Carole Douglas is an Australian who has become deeply involved in a particular craft scene in India, the dyers and weavers of Kachchh. In 2001, her engagement has been deepened following the devastating earthquake in the region. She has now developed a project that honours these crafts and supports environmental awareness. This is her story.
|Litter: India is no different from many other countries in its use of plastic bags. It does however have an issue with litter. The products made by Tejsi Dhana will be used as a campaign to highlight the issue.||Motif: Maldhari – cattle herder by Tejsi Dhana|
New Zealand born Carole Douglas trained as an art teacher and studied textile design at Wellington Design School. During her early career she taught art and design at intermediate, secondary and tertiary institutions, worked as crafts coordinator for rural Northland and tutored in adult education. In 1980 she established her textile studio ‘Dyeversions’ from which she produced large public and private commissions and exhibition pieces. In 1981 Carole won the New Zealand Academy of Fine Arts inaugural Fibre Art award. Before moving to Australia in 1986 she served two terms as vice president of the NZ Crafts Council.
In 1994 Carole returned to University where she merged her arts background with strong environmental interests and completed a master’s degree in Social Ecology. Her work since that time has been a fusion of art, environment and social advocacy. As recipient of an environmental citizen’s award Carole attended the Earth Summit in Rio de Janeiro and later focused on creative usage of the waste stream.

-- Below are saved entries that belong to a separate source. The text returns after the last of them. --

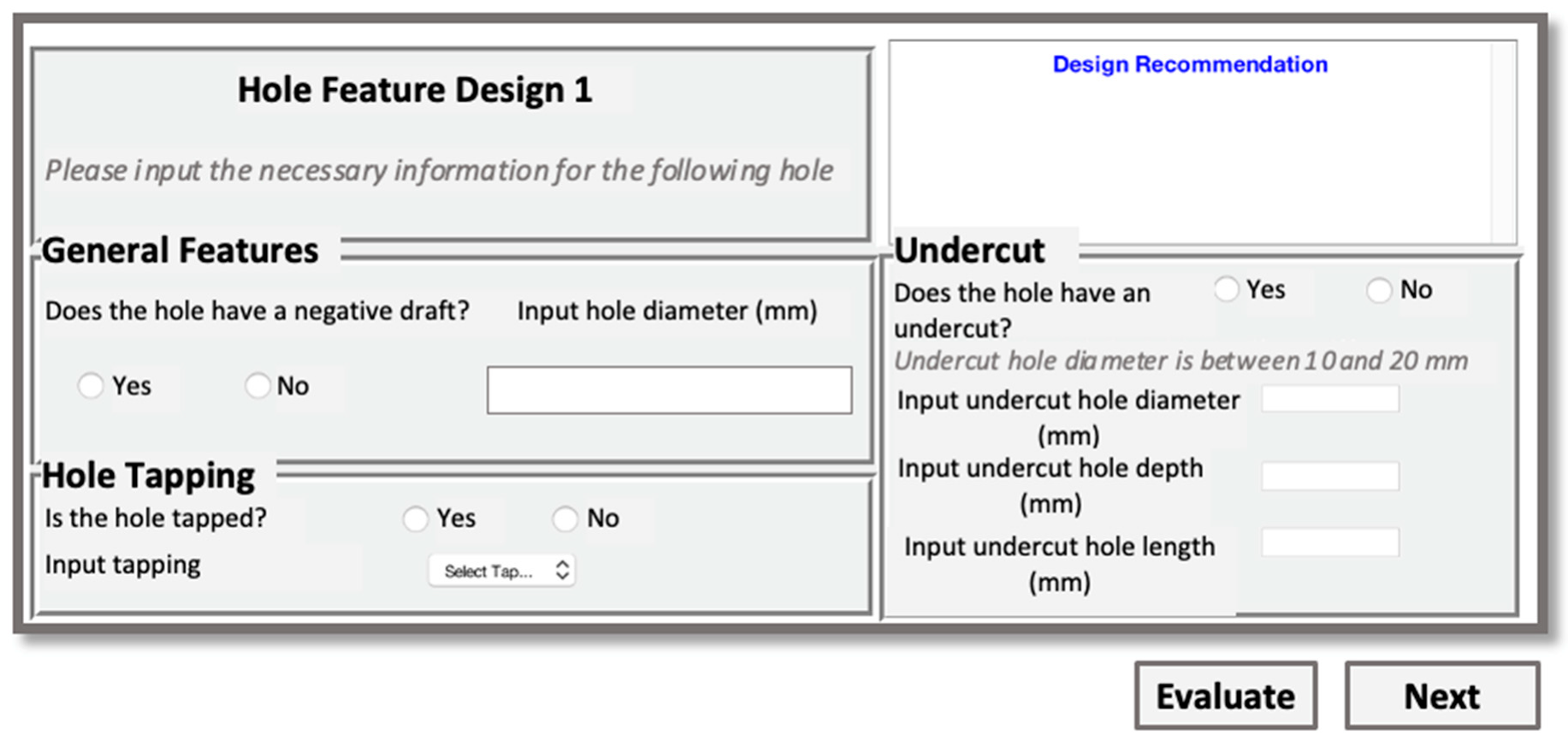Image resolution: width=1568 pixels, height=747 pixels.
Task: Focus the undercut hole depth field
Action: click(1330, 476)
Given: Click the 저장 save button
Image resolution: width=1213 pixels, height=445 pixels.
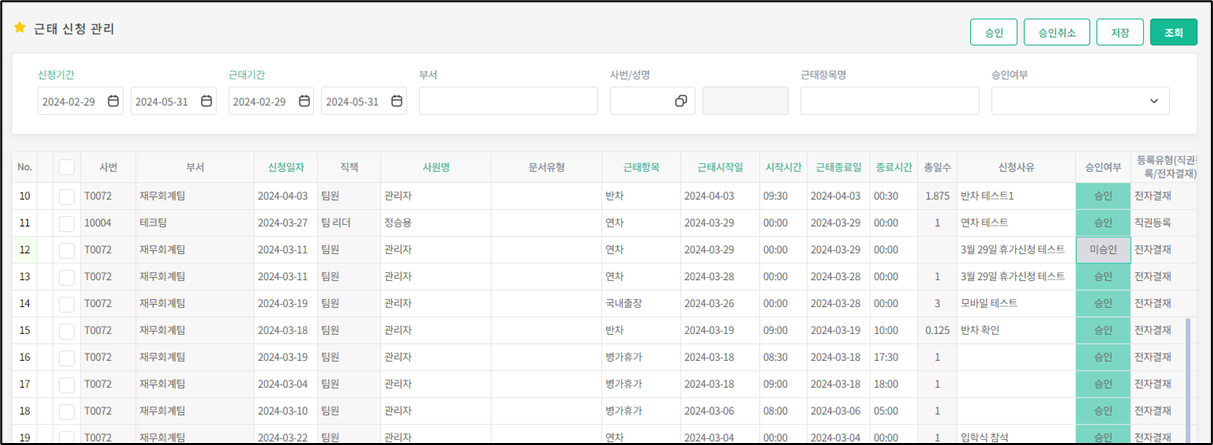Looking at the screenshot, I should tap(1119, 32).
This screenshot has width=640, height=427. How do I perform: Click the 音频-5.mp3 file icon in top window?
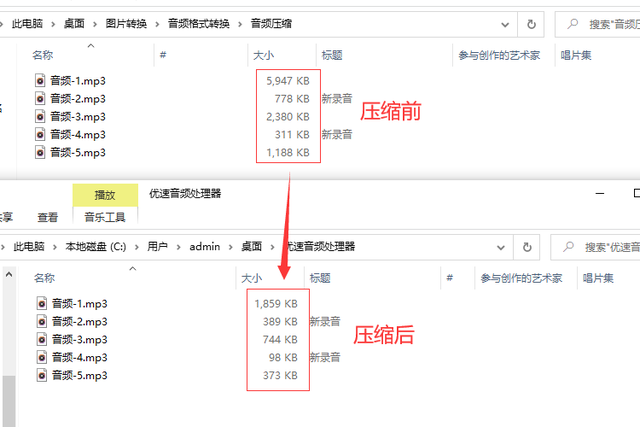pyautogui.click(x=41, y=152)
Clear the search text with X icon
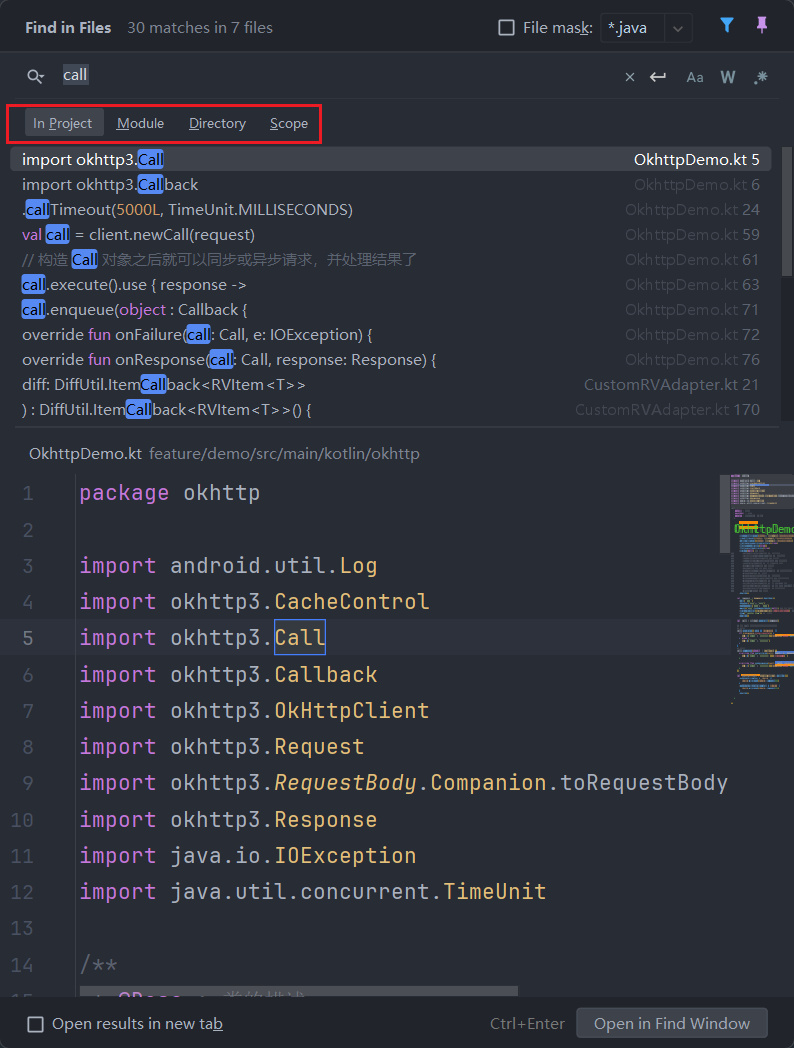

In 1996 she travelled to Kachchh (India) in search of traditional, natural dyeing techniques and met with renowned natural dyer (late) Mohamed Siddequebai Khatri and his sons. Descended from a lineage of artisans the present generation traces their traditions back to Persia. During this and subsequent visits Carole forged strong bonds with local artisans and in 2001 following the devastating earthquake she put her efforts into raising funds to help them overcome trauma and rebuild lives and livelihoods. The exhibition ‘Resurgence – stories of an earthquake, survival and art’ was a direct outcome of these efforts. It opened at the Manly Art Gallery and Museum in 2003 and in 2006 it was acquired by the Prince of Wales Museum in Mumbai.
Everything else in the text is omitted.